## Problem to work on
Return the listing in full, word for word.

────────────────────

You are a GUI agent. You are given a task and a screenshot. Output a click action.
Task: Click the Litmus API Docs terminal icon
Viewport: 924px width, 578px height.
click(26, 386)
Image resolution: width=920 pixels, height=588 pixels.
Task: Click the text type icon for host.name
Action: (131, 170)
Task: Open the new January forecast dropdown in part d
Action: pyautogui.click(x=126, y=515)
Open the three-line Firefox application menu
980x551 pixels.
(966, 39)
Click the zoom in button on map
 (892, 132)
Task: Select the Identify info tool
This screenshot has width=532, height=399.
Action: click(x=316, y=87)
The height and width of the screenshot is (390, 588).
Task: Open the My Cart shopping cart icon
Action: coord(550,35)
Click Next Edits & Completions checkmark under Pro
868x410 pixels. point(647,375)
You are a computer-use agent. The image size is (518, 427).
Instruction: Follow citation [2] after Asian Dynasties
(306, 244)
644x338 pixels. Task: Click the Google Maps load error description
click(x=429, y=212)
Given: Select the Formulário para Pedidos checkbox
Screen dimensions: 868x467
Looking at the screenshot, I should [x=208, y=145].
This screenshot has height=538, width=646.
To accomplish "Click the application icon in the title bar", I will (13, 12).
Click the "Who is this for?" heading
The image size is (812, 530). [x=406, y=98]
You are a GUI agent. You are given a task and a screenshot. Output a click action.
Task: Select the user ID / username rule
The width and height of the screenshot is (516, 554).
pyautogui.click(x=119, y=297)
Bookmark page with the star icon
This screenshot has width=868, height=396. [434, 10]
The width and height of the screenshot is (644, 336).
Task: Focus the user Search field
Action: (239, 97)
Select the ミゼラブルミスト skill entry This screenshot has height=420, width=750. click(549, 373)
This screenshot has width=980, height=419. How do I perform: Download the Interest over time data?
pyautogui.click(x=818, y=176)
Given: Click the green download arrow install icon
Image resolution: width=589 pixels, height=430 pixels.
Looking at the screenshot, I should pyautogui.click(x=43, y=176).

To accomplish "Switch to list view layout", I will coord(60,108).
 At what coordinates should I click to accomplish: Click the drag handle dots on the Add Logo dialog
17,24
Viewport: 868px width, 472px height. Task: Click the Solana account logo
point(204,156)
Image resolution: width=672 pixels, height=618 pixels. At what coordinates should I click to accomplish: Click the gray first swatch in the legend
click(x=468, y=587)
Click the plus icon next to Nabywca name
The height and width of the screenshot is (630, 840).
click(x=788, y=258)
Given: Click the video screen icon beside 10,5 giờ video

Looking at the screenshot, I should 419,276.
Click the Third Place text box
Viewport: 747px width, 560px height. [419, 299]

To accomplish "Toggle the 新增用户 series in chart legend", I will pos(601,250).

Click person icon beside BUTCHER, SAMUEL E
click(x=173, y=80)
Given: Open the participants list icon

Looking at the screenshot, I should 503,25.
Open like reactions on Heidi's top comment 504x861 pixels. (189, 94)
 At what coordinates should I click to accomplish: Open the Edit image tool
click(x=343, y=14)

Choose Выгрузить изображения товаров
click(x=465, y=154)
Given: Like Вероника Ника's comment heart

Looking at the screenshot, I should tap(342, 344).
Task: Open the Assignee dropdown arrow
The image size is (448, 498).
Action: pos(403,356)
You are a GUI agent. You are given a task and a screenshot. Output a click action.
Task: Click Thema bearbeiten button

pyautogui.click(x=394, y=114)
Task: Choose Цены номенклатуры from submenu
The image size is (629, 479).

────────────────────

## Output of the exercise
You are a GUI agent. You are given a task and a screenshot. Output a click action.
Task: Click the Litmus API Docs terminal icon
Viewport: 924px width, 578px height.
click(26, 386)
Image resolution: width=920 pixels, height=588 pixels.
Task: Click the text type icon for host.name
Action: (131, 170)
Task: Open the new January forecast dropdown in part d
Action: pyautogui.click(x=126, y=515)
Open the three-line Firefox application menu
980x551 pixels.
(966, 39)
Click the zoom in button on map
 (892, 132)
Task: Select the Identify info tool
This screenshot has width=532, height=399.
Action: click(x=316, y=87)
The height and width of the screenshot is (390, 588).
Task: Open the My Cart shopping cart icon
Action: coord(550,35)
Click Next Edits & Completions checkmark under Pro
868x410 pixels. point(647,375)
You are a computer-use agent. The image size is (518, 427).
Instruction: Follow citation [2] after Asian Dynasties
(306, 244)
644x338 pixels. Task: Click the Google Maps load error description
click(x=429, y=212)
Given: Select the Formulário para Pedidos checkbox
Screen dimensions: 868x467
Looking at the screenshot, I should [x=208, y=145].
This screenshot has height=538, width=646.
To accomplish "Click the application icon in the title bar", I will (13, 12).
Click the "Who is this for?" heading
The image size is (812, 530). [x=406, y=98]
You are a GUI agent. You are given a task and a screenshot. Output a click action.
Task: Select the user ID / username rule
The width and height of the screenshot is (516, 554).
pyautogui.click(x=119, y=297)
Bookmark page with the star icon
This screenshot has width=868, height=396. [434, 10]
The width and height of the screenshot is (644, 336).
Task: Focus the user Search field
Action: (239, 97)
Select the ミゼラブルミスト skill entry This screenshot has height=420, width=750. click(549, 373)
This screenshot has width=980, height=419. How do I perform: Download the Interest over time data?
pyautogui.click(x=818, y=176)
Given: Click the green download arrow install icon
Image resolution: width=589 pixels, height=430 pixels.
Looking at the screenshot, I should pyautogui.click(x=43, y=176).

To accomplish "Switch to list view layout", I will coord(60,108).
 At what coordinates should I click to accomplish: Click the drag handle dots on the Add Logo dialog
17,24
Viewport: 868px width, 472px height. Task: Click the Solana account logo
point(204,156)
Image resolution: width=672 pixels, height=618 pixels. At what coordinates should I click to accomplish: Click the gray first swatch in the legend
click(x=468, y=587)
Click the plus icon next to Nabywca name
The height and width of the screenshot is (630, 840).
click(x=788, y=258)
Given: Click the video screen icon beside 10,5 giờ video

Looking at the screenshot, I should 419,276.
Click the Third Place text box
Viewport: 747px width, 560px height. [419, 299]

To accomplish "Toggle the 新增用户 series in chart legend", I will pos(601,250).

Click person icon beside BUTCHER, SAMUEL E
click(x=173, y=80)
Given: Open the participants list icon

Looking at the screenshot, I should 503,25.
Open like reactions on Heidi's top comment 504x861 pixels. (189, 94)
 At what coordinates should I click to accomplish: Open the Edit image tool
click(x=343, y=14)

Choose Выгрузить изображения товаров
click(x=465, y=154)
Given: Like Вероника Ника's comment heart

Looking at the screenshot, I should tap(342, 344).
Task: Open the Assignee dropdown arrow
The image size is (448, 498).
Action: pos(403,356)
You are a GUI agent. You are given a task and a screenshot. Output a click action.
Task: Click Thema bearbeiten button

pyautogui.click(x=394, y=114)
Task: Choose Цены номенклатуры from submenu
The image size is (629, 479).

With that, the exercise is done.